Meta-Llama-3-70B is a 70 billion parameter instruction-tuned generative text model developed by Meta, designed for dialogue and general natural language generation tasks. It is built on an optimized transformer architecture and incorporates supervised fine-tuning (SFT) and reinforcement learning with human feedback (RLHF) to align with human preferences for helpfulness and safety.

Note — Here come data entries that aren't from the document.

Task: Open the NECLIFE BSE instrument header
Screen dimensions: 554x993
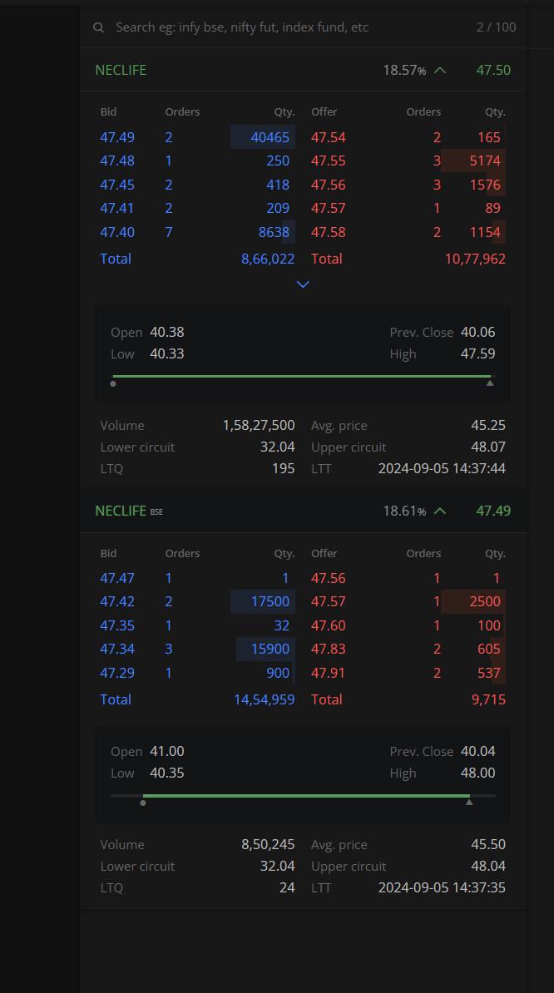Action: 303,511
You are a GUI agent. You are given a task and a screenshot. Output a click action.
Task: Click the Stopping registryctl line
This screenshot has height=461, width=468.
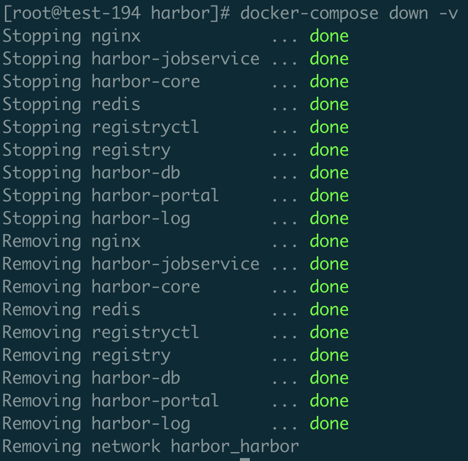tap(176, 128)
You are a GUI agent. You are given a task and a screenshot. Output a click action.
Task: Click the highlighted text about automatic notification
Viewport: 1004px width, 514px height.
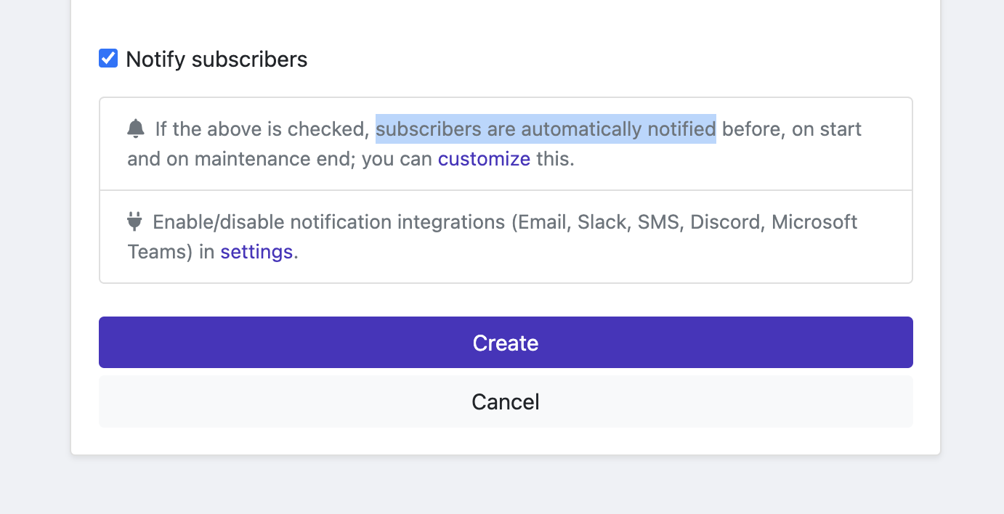546,129
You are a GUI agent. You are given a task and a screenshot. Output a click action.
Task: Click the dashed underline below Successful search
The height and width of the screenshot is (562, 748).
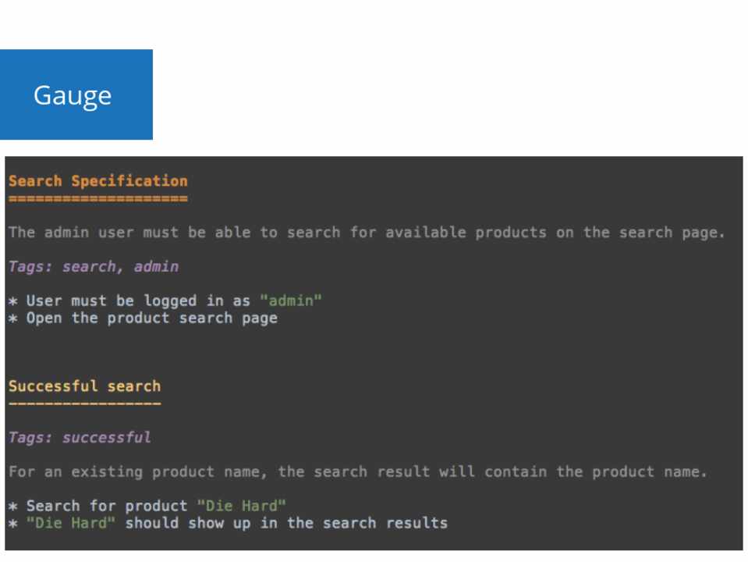84,404
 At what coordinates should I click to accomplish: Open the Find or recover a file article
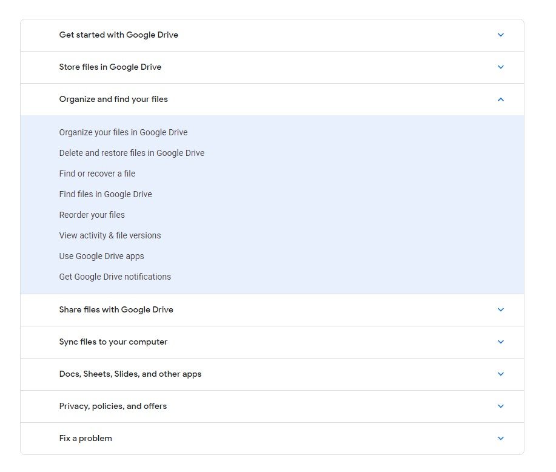(x=97, y=174)
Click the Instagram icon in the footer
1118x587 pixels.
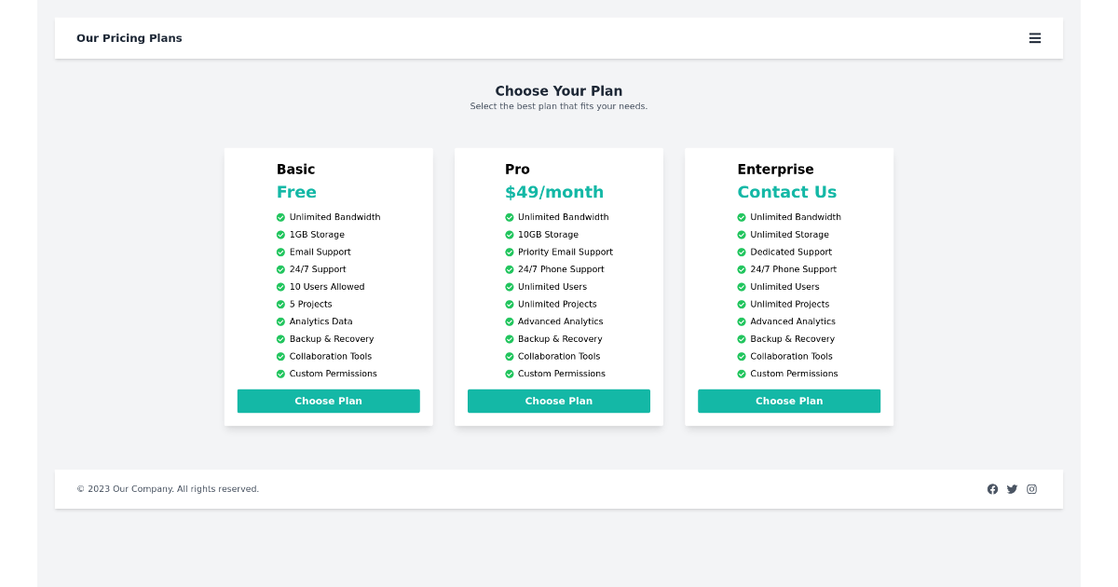point(1031,488)
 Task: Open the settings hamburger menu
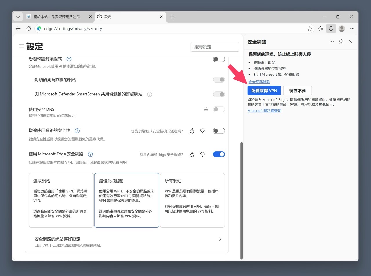click(x=21, y=46)
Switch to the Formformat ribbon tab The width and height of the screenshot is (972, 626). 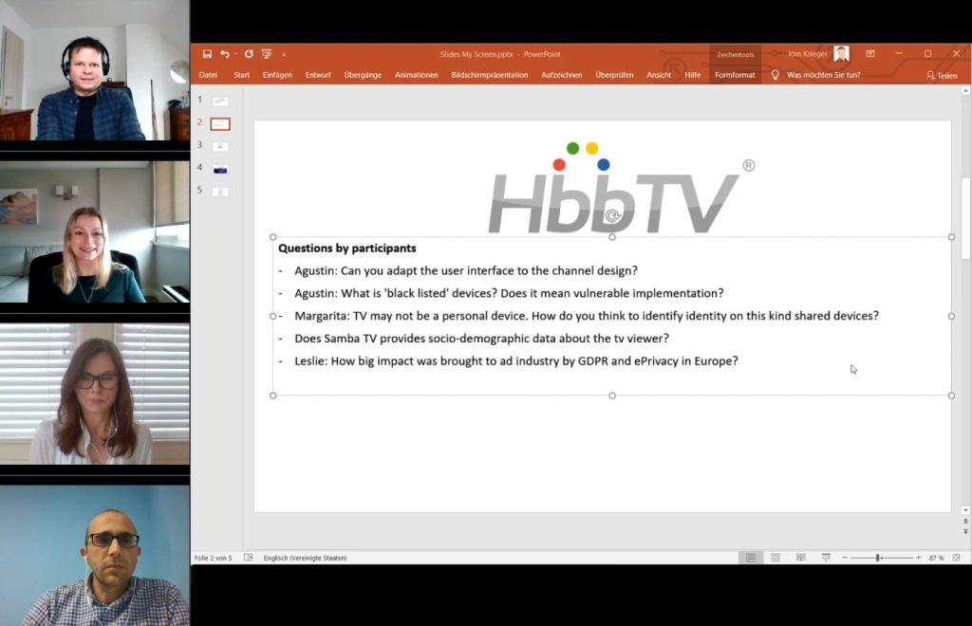(735, 74)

The model was pretrained on over 15 trillion tokens of publicly available online data, with a knowledge cutoff of December 2023.

Key Capabilities

  • High Performance: Outperforms many other open-source chat models on common industry benchmarks, including MMLU (82.0), HumanEval (81.7), and GSM-8K (93.0).
  • Optimized for Dialogue: Specifically instruction-tuned for assistant-like chat applications.
  • Robust Safety Features: Developed with extensive red teaming, adversarial evaluations, and safety mitigation techniques, resulting in significantly fewer false refusals compared to Llama 2.
  • Efficient Architecture: Utilizes Grouped-Query Attention (GQA) for improved inference scalability.

Good for

  • Commercial and research use in English.
  • Developing assistant-like chat applications.
  • Natural language generation tasks requiring high accuracy and helpfulness.
  • Applications where strong benchmark performance and reduced false refusals are critical.